Visually, we are introduced to both Chigurh and Moss through their violence. In the introductory sequence for Moss, we see him sniping antelope from a distance, tracking his prey, and ultimately coming across the “drug deal gone bad” that is the narrative catalyst for the film (like Llewelen’s ultimate demise, a conflict of violence we are slyly denied). What the Coens show us about Moss in this sequence is almost entirely centered around his nature as a soldier.
The four frames I want to display here occur much later in the film, showing us Chigurh in a motel room, tending to the gunshot wound inflicted by Moss in their confrontation. This scene seems to me the “flipside” of Moss’s opening sequence, but reveals something about Chigurh that is even more unsettling, heartbreaking even. Like the way in which Moss’s opening sequence may be undervalued as simple “rising action,” the sequence of Chigurh, alone, shedding his distinctive outfit (a wonderfully designed, slightly off attempt at “passing”) and dressing his wounds may seem one of the most inconsequential sequences of the film; merely connective tissue designed to offset the climax to come.

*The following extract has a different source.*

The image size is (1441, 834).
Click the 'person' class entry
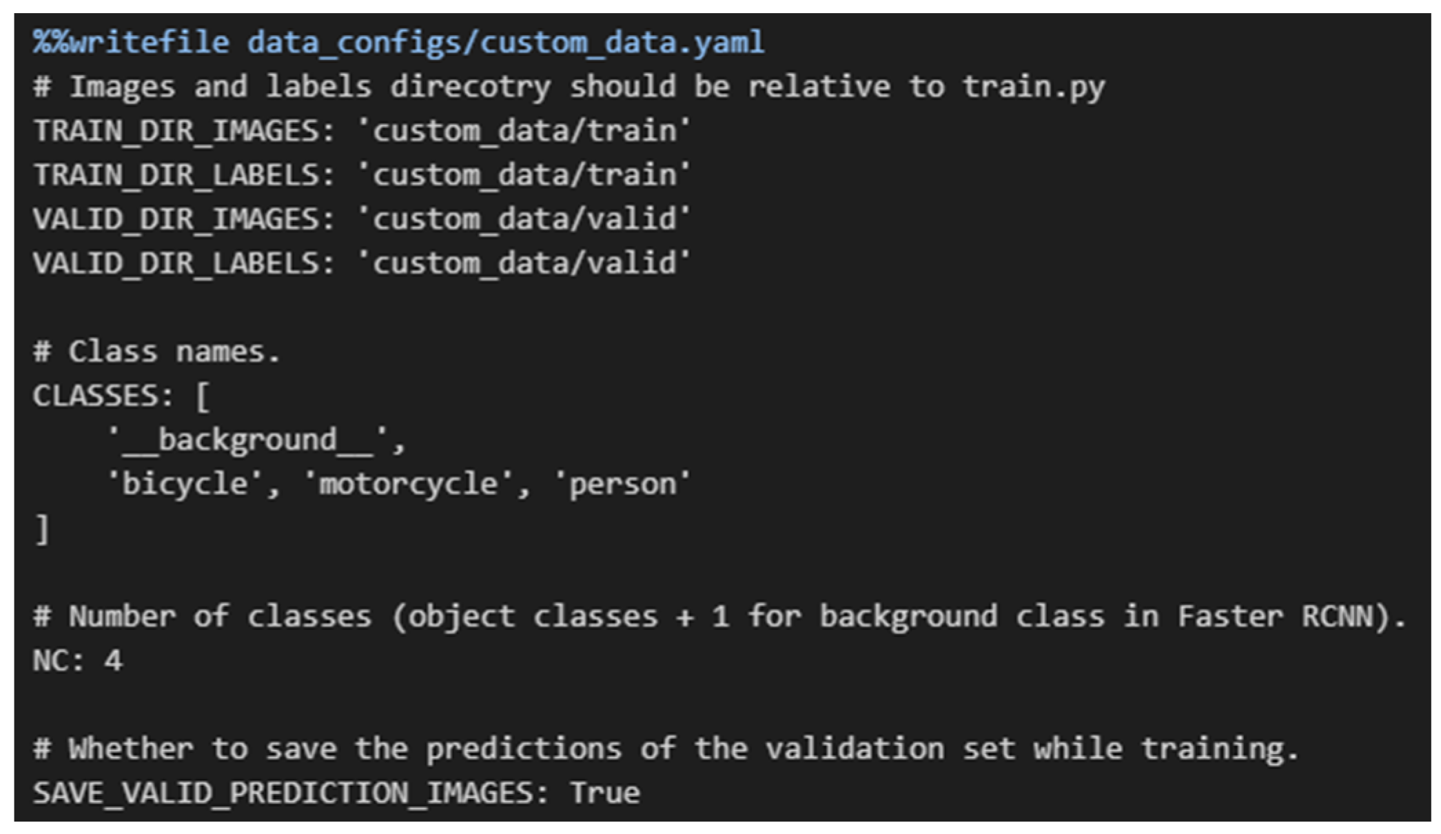[622, 484]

Of course, the climactic confrontation never does come. Or, rather, it has already happened. And, as with the great risk of the final sequence in the film, where the Coens usurp all aspects of Story for Character, asking us to settle on the dream narrative of Ed Tom Bell (Tommy Lee Jones)–to care about this aging, essentially ineffective witness to the violence of Chigurh–it is in this motel room that we are asked most succinctly to consider and care for Chigurh.
Theses frames show us the trained gestures of Chigurh, and the way in which they play against his equally ingrained and subtle murderous gestures. Unlike Moss’s earlier, messy attempts to clean his wounds at he and Carla Jean’s trailer (or, John Rambo’s macho suturing of his own wounds in First Blood), Chigurh’s ability to tend to himself is not only more competent, but suggests the skill of a former medic. This reading begins with the previous scene of Chigurh’s effortless looting of the “Mike Voss” Pharmacy, but becomes deeply revealing through the skill with which he creates an iodine wash bottle, and then sterilizes his tweezers to remove the buckshot from his leg.
Chigurh then dispenses the lids of the syringe and anesthetic with familiarity, ease, and urgency; the frame holding both this telling gesture and perhaps the most vital element of his discarded costume: his cowboy boots. Finally, as Chigurh flicks the syringe–again, a physical action that Bardem assures us is as second nature to him as the flick of a switch–a look comes across Chigurh’s face that we have not seen before. What we see in this fleeting moment is the compassion of a healer, an idea that makes Chigurh even more terrifying in the final analysis.
Call it Noir, Western, or Dark Comedy; what gives No Country For Old Men an unprecedented weight in the Coen’s filmography is the way in which it emerges, quietly, as a film about men who are the products of Vietnam.